In a letter dated June 15 to the committee’s chief investigative counsel Tim Heaphy, U.S. Attorney Matthew Graves and assistant Attorney General Kenneth Polite urged the committee to hand over “all” of its transcripts from witness depositions.
Motion to Continue Trial Plus Heaphy Letter June 16 2022 by Daily Kos on Scribd
With more than 1,000 interviews conducted by the committee, it is no small request by any standard.
“It is critical that the Department be able to evaluate the credibility of witnesses who have provided statements to multiple government entities in assessing the strength of any potential criminal prosecutions and to ensure that all relevant evidence is considered during the criminal investigations,” Graves wrote.
The committee has opted against sharing any records for the time being and requests have been trickling in since at least April. Committee chair Bennie Thompson defended the decision last week saying that it is crucial for the panel to finish its work before it starts cooperating with the department.

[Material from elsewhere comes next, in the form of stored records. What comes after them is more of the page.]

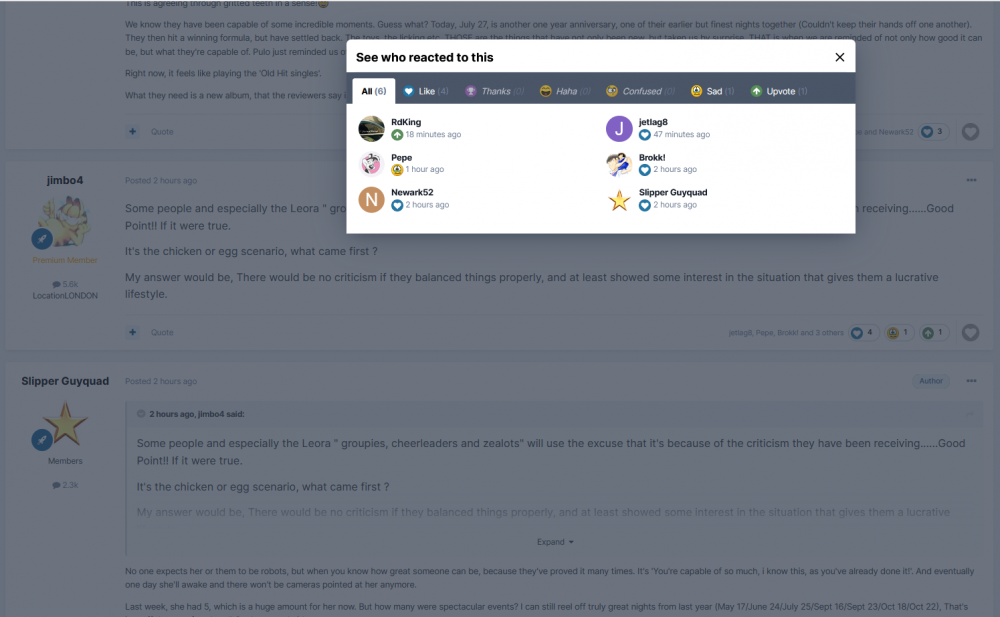Open options menu on Slipper Guyquad's post

point(971,381)
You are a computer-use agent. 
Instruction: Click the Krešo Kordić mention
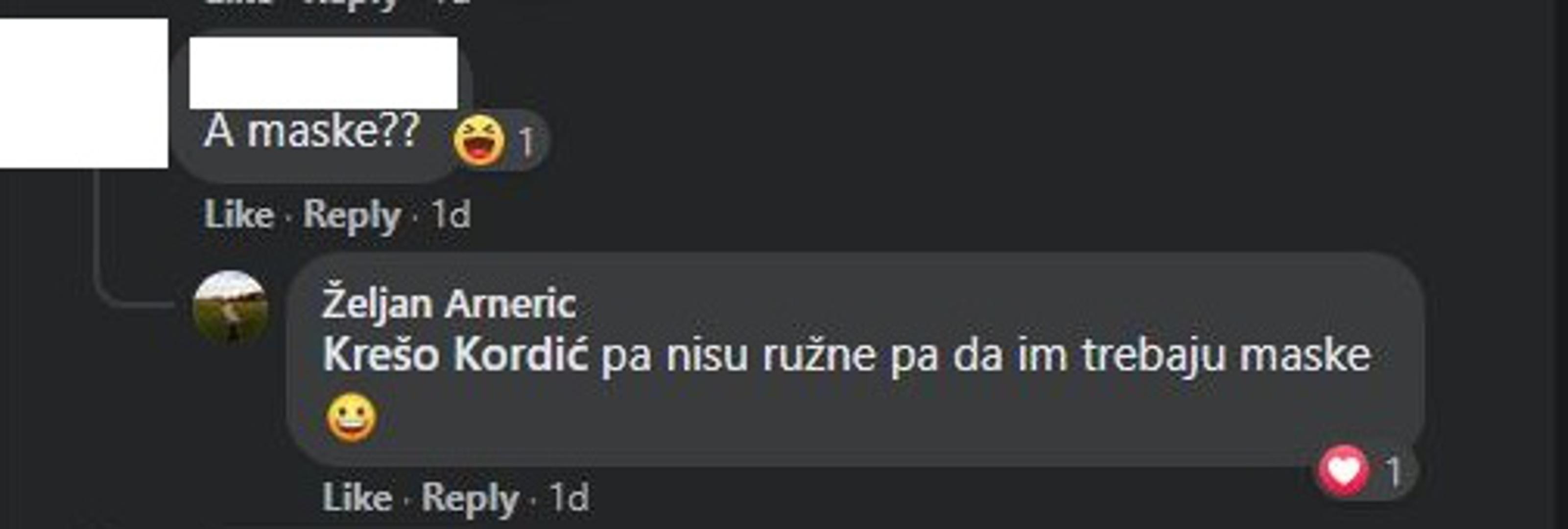455,354
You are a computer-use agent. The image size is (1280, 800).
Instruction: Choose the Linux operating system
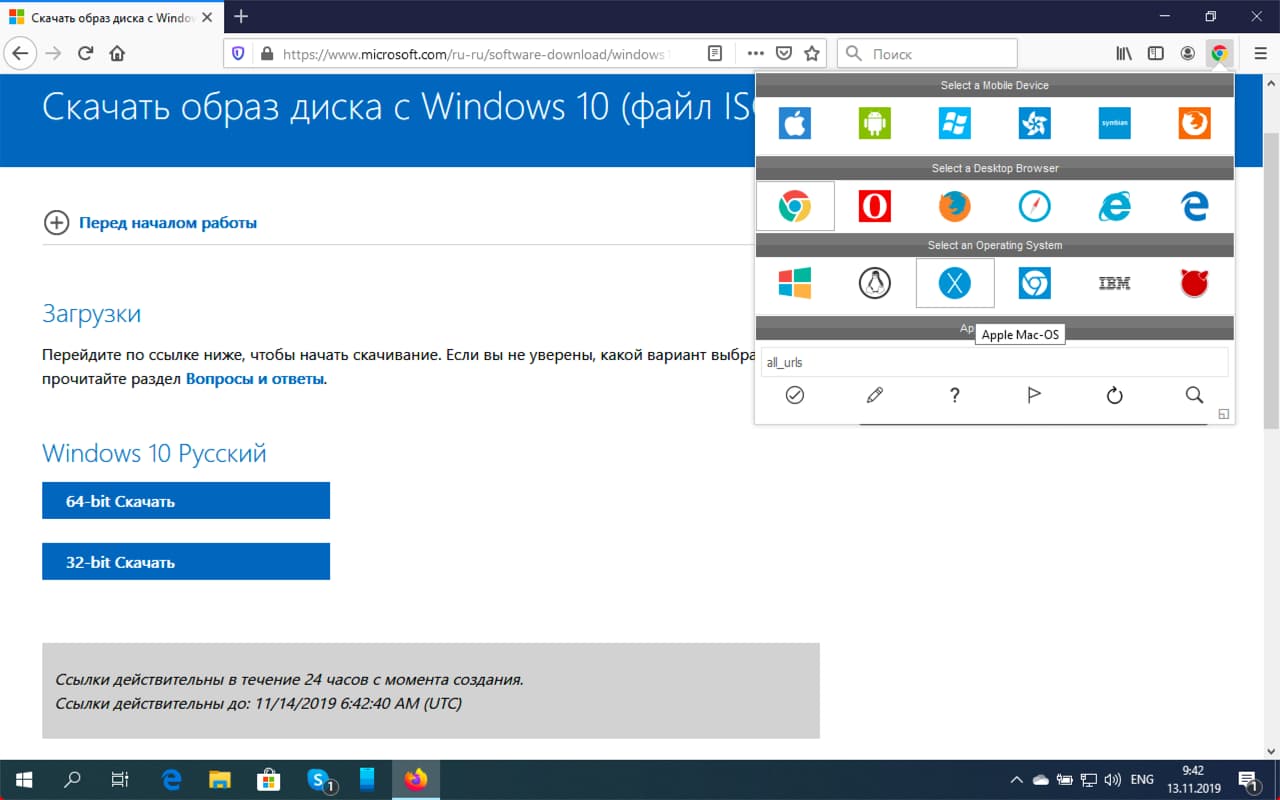pos(874,282)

Thompson told reporters last Thursday:
“We will work with them but we have a report to do. We are not going to stop what we’re doing to share the information that we’ve gotten so far with the Department of Justice. We have to do our work,” he said.
But on Wednesday, Politico reported that Thompson appeared more amenable: some records could be shared starting in July but not until public hearings are complete, he said.
Thompson also stressed that whatever transcripts it shared would not be held in the department’s possession. They could review it, though.
This could pose logistical challenges.
Attorneys for Nordean, Biggs, Rehl, Pezzola, and Tarrio have for weeks complained about the sheer volume of evidence they must go through to bring the case to trial.
Though Judge Kelly has been sympathetic, he recently ordered prosecutors to produce new evidence immediately to speed the process along. But with the committee now signaling that it will only share the documents under certain terms, questions remain over how much compromise will be involved.
During Wednesday’s hearing, Judge Kelly emphasized the need to keep the trial running apace once the jury is selected.
“We owe it to the jury and to all parties to keep going as hard as we can to get this done,” Kelly said.
Only Tarrio opposed the motion to delay the trial on Wednesday. He cited grievances with being unable to obtain an impartial jury no matter how much time was put between his trial in D.C. and the committee’s public hearings.
The January 6 committee will host its next hearing on June 23 at 3 PM ET. New hearings were announced on Wednesday for the coming weeks. They will begin in July but exact dates and times are to be announced.